M.13(1) - MOMENT OF INERTIA OF A DISK AND A RING

A wooden disk and a metal ring with the same diameter (15 cm) and equal mass (605 grams) roll with different accelerations down an inclined plane. One can show that the ring and the disk have the same diameter by superpostion and the same mass by placing them on a balance. Now, if both are rolled along the lecture bench by being given an equal impuse, the metal ring will continue to roll longer than the disk because of its greater moment of inertia. However, when the ring and disk are released simultaneously from the same height on an inclined plane, the wooden disk reaches the bottom first due to its lesser moment of inertia.

Disks, rings, and spheres can be set to roll down the plane showing that all spheres beat disks and all disks beat rings. At the same time, all spheres roll alike as well as all disks and all rings.

M.13(2) - AXIS OF ROTATION

It exemplifies the tendency that a body has to rotate about its axis of greatest moment of inertia. A ring, a chain and a cylinder each hanging on a string are tied in turn to the hook of the rotator spindle. As the rotator runs, with the ring tied to it, the string will be twisted and soon the ring will take up a horizontal position. When the chain is set-up, the final position will be a flattened loop on the horizontal plane. The same happens with the cylinder: initially hanging on the vertical position, as it is rotated, it takes up the horizontal position. This can also exemplify the tendency in nature to reduce the expenditure of energy of any system to a minimum -- the distance between the center of gravity of those objects and the suspension point tends to decrease.

M.13(3) - ROLLING AND SLIDING - ENERGY OF ROTATION

It exemplifies the tendency that a body has to rotate about its axis of greatest moment of inertia.

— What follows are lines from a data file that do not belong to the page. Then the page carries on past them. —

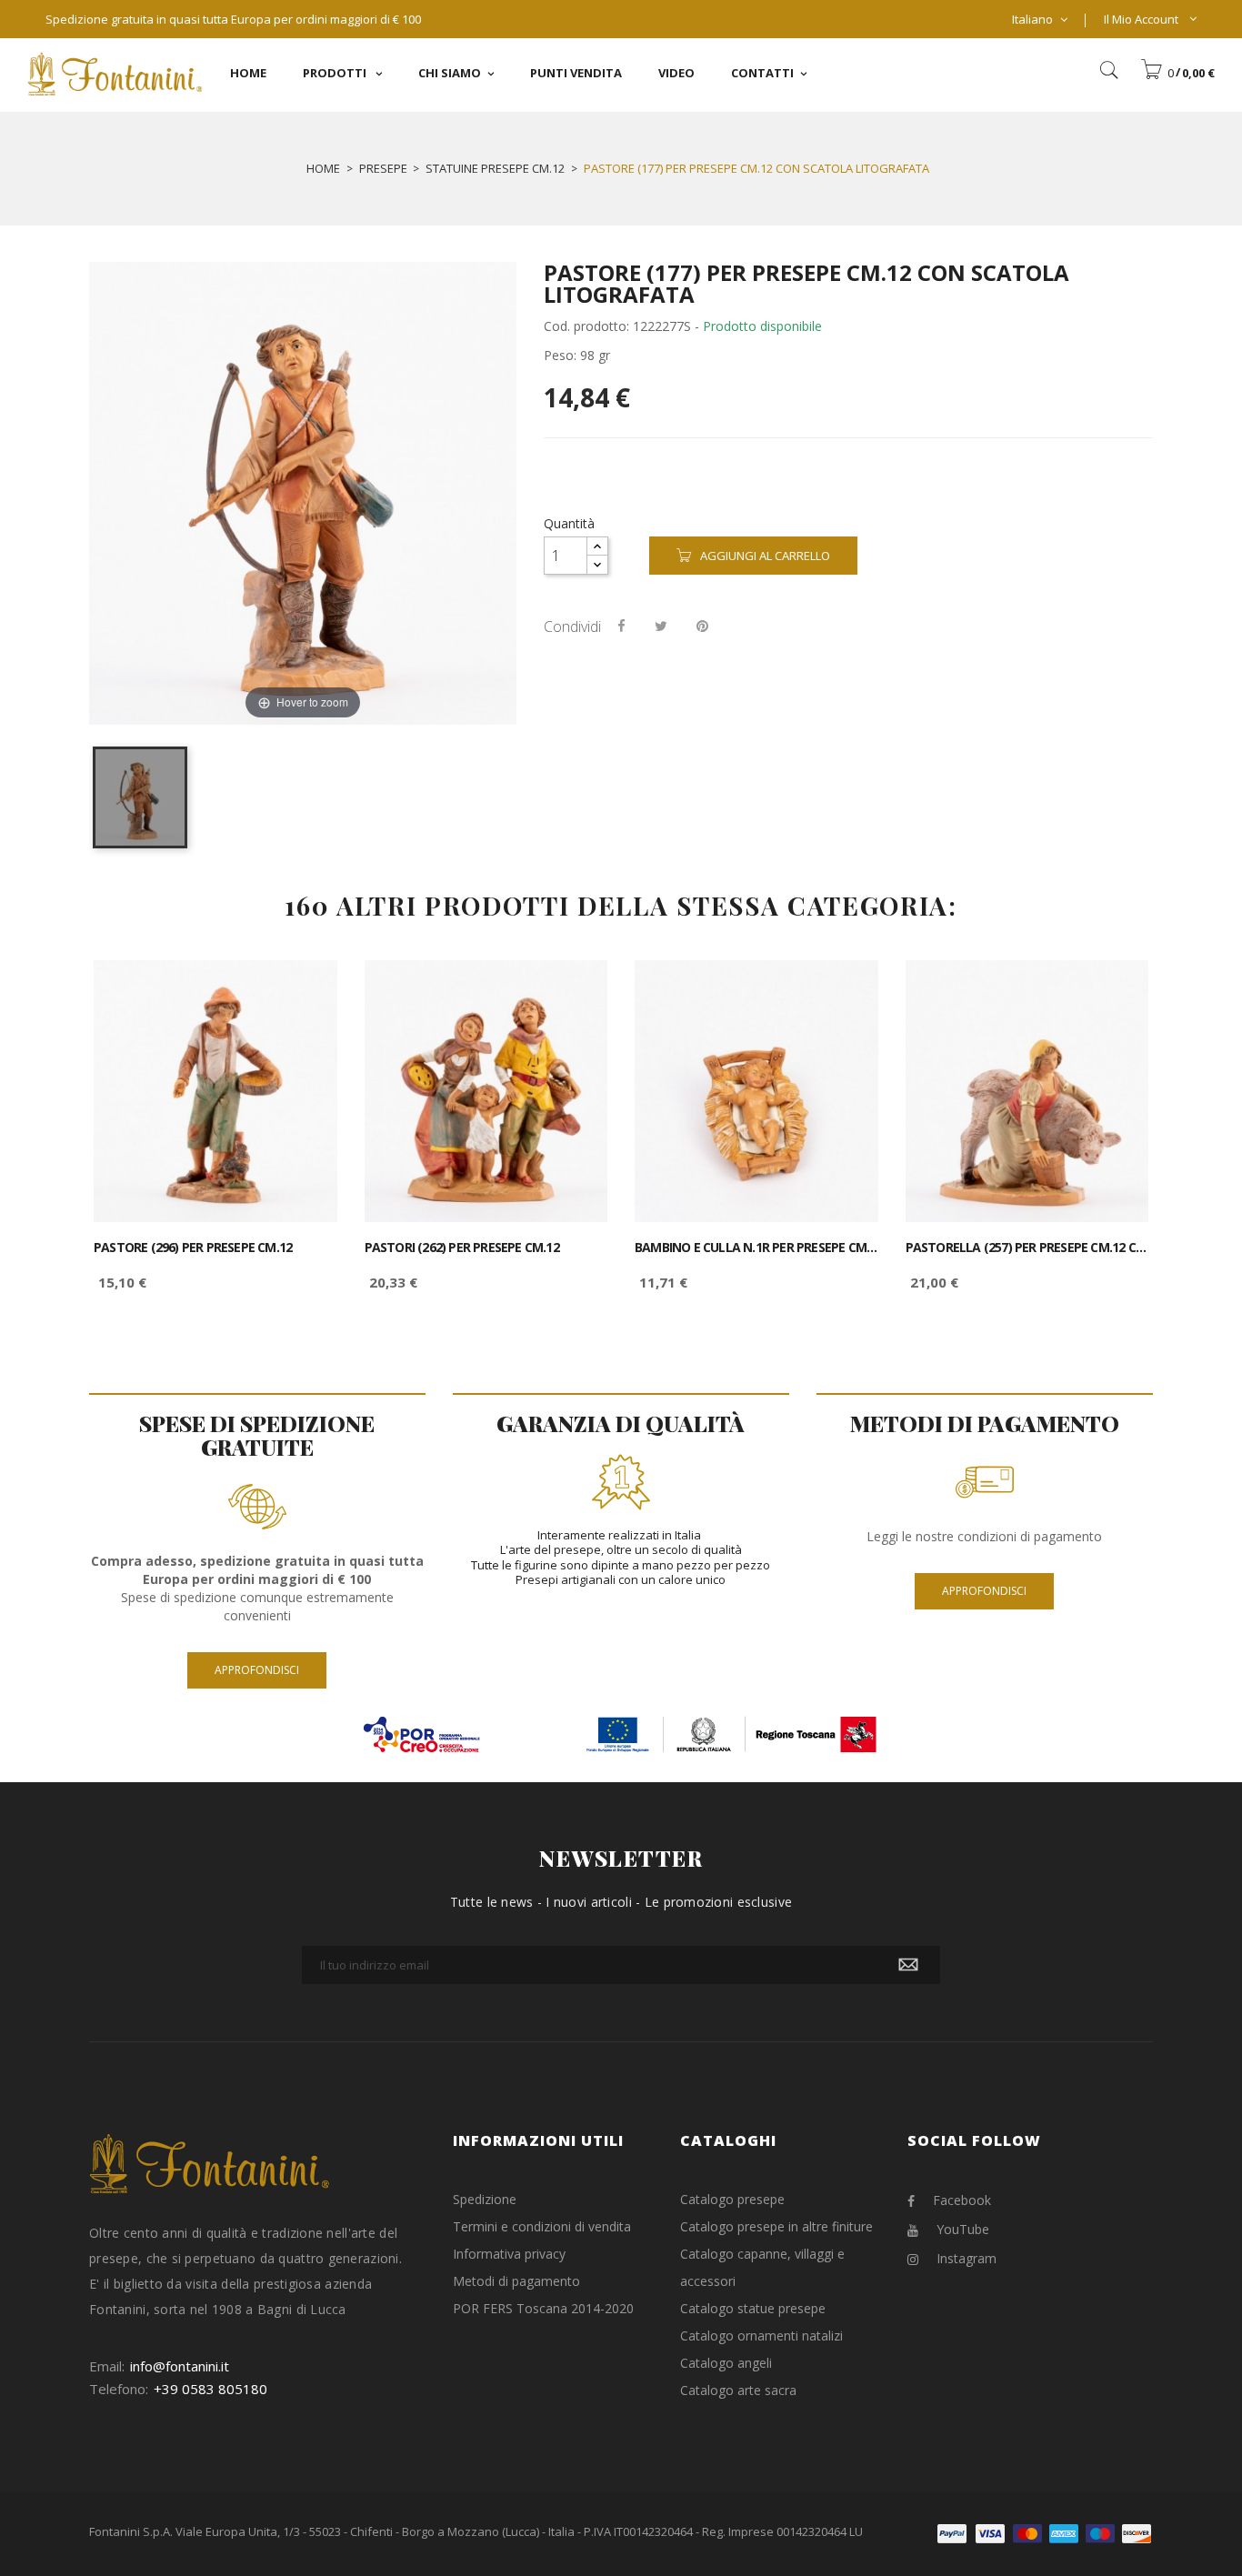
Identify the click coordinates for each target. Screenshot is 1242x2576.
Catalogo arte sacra (738, 2390)
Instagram (967, 2258)
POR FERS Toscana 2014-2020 (543, 2308)
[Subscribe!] (908, 1965)
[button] (1177, 72)
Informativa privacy (509, 2253)
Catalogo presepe (732, 2199)
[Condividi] (621, 625)
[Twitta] (661, 625)
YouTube (963, 2229)
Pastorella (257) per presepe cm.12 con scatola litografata (1027, 1247)
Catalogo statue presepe (753, 2308)
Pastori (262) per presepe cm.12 (462, 1247)
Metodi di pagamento (516, 2281)
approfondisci (257, 1670)
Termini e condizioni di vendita (542, 2226)
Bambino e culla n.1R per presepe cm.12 (756, 1247)
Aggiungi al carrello (765, 555)
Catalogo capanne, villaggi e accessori (762, 2267)
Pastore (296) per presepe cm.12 (193, 1247)
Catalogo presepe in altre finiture (776, 2226)
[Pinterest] (702, 625)
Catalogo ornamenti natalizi (761, 2335)
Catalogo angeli (726, 2362)
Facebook (962, 2200)
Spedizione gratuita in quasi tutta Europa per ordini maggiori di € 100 (233, 19)
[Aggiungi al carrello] (303, 989)
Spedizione (484, 2199)
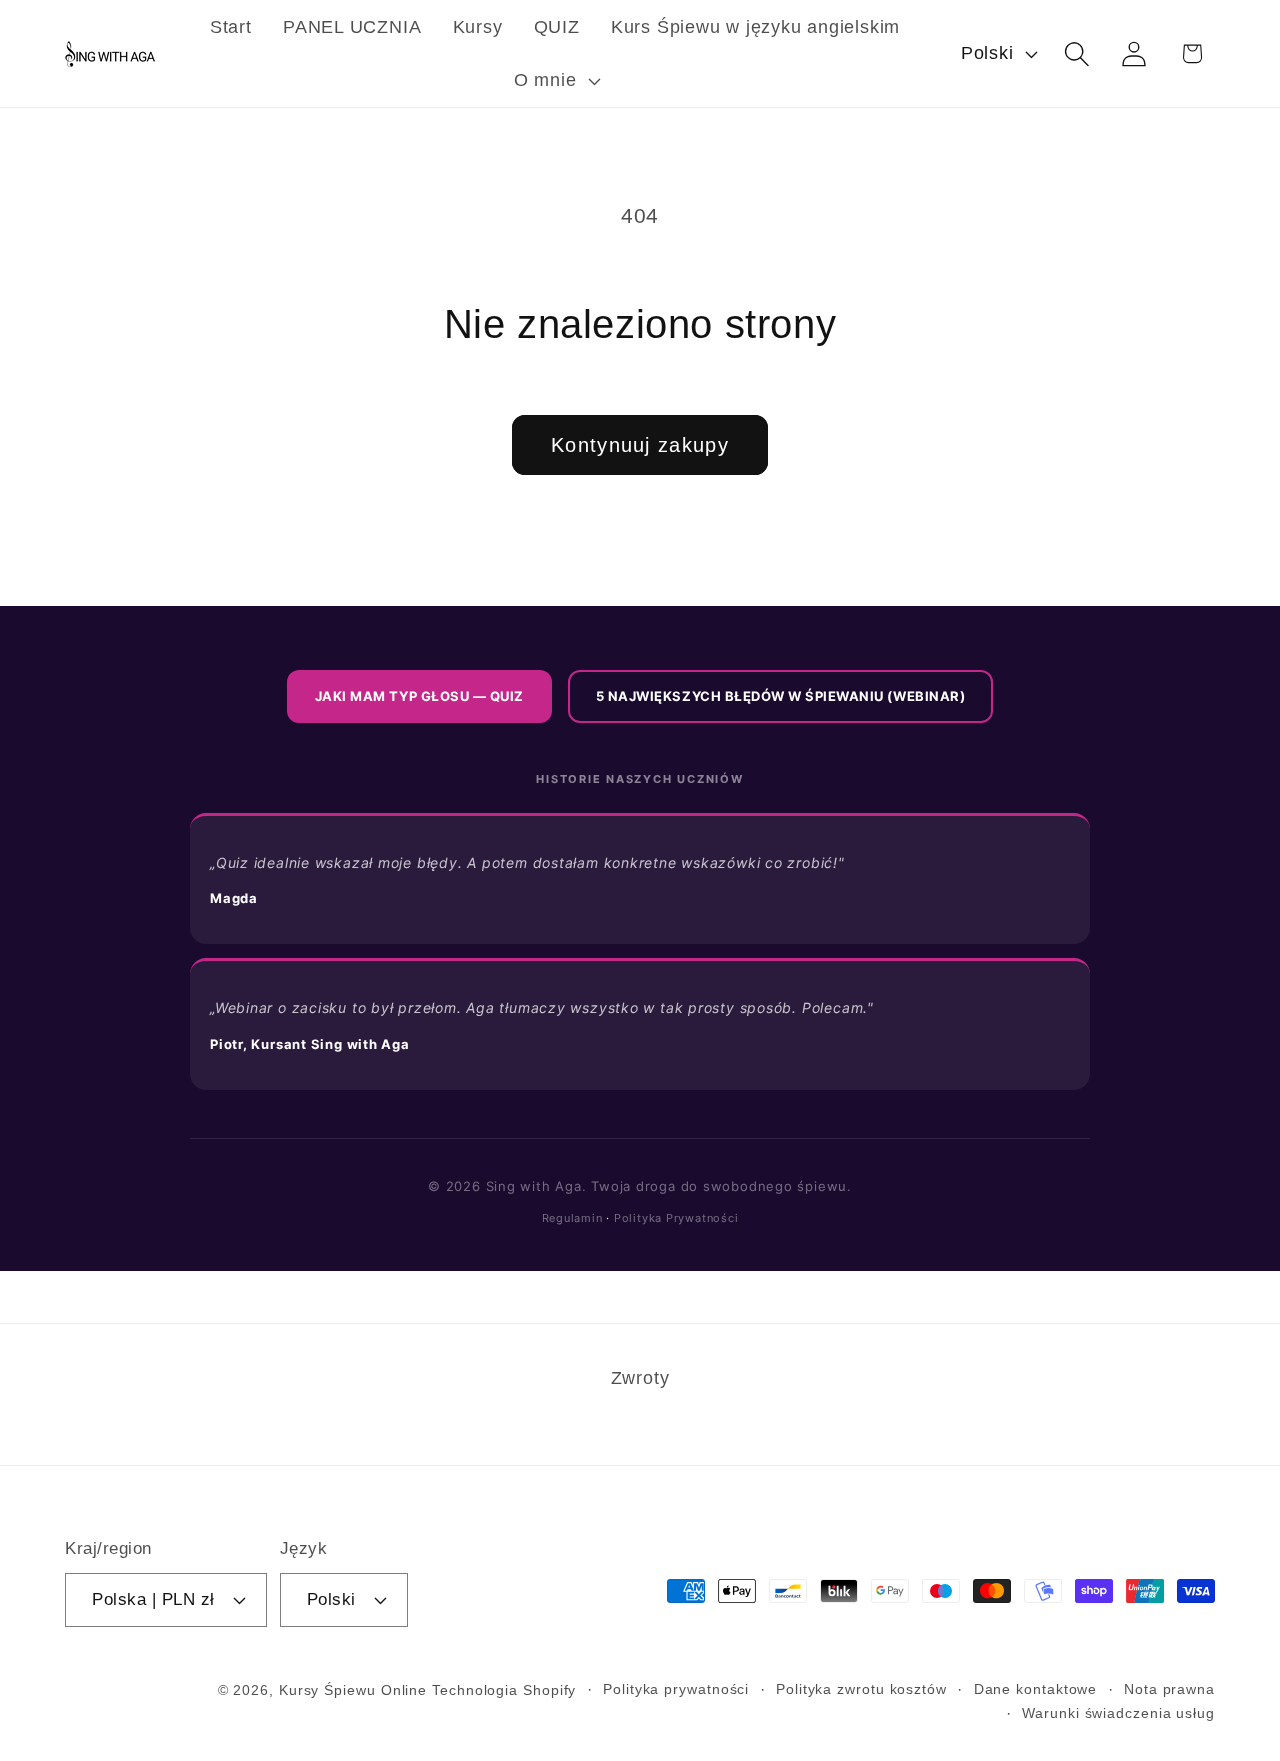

A ring, a chain and a cylinder each hanging on a string are tied in turn to the hook of the rotator spindle. As the rotator runs, with the ring tied to it, the string will be twisted and soon the ring will take up a horizontal position. When the chain is set-up, the final position will be a flattened loop on the horizontal plane. The same happens with the cylinder: initially hanging on the vertical position, as it is rotated, it takes up the horizontal position. This can also exemplify the tendency in nature to reduce the expenditure of energy of any system to a minimum -- the distance between the center of gravity of those objects and the suspension point tends to decrease.

M.13(4) - FALLING BALL AND HINGED STIC

The free end of a falling hinged stick (a narrow board) falls faster than a free-falling ball placed at the other end of the stick, when their center of masses accelerate at an equal rate.

The apparatus is one meter long and consists of two wooden boards mounted one above the other and hinged together at one end. Near the other end of the top board there is a clear plastic cup and at the very tip of the board, a small support for a steel ball. With the apparatus on a flat surface, hold the upper board at about 45°. Set the ball on the support and let the board go.

Surprisingly, the ball will end up in the plastic cup, when the two boards are sitting together. It can also be tried with a plastic ball to show that this works regardless of the ball's mass.

M.13(5) - THE ABERRANT CANDLE FLAME

The apparatus is a wooden platform (40 cm long and 6 cm wide) connected at its center to a variable speed rotator with a clear plastic cylinder (8 cm tall and 5 cm in diameter) at each end. Inside each cylinder, there is a candle. As one lights them up, with the platform still, the flames are vertical. When the platform begins rotation around its central axis, the flames begin to slant inwards -- pointing to each other.

M.13(6) - MOMENT OF INTERIA APPARATUS

This set-up consists of two apparently identical disks, with the same mass but with a different mass distribution: one has a massive center and the other a massive outer ring.

A thread is wound around each axis and extended over a pulley to support a weight. As one lets the weights drop, the disk will spin around their axes: the disk with a massive outer ring has a larger moment of inertia, thus rotating slower than the plastic one.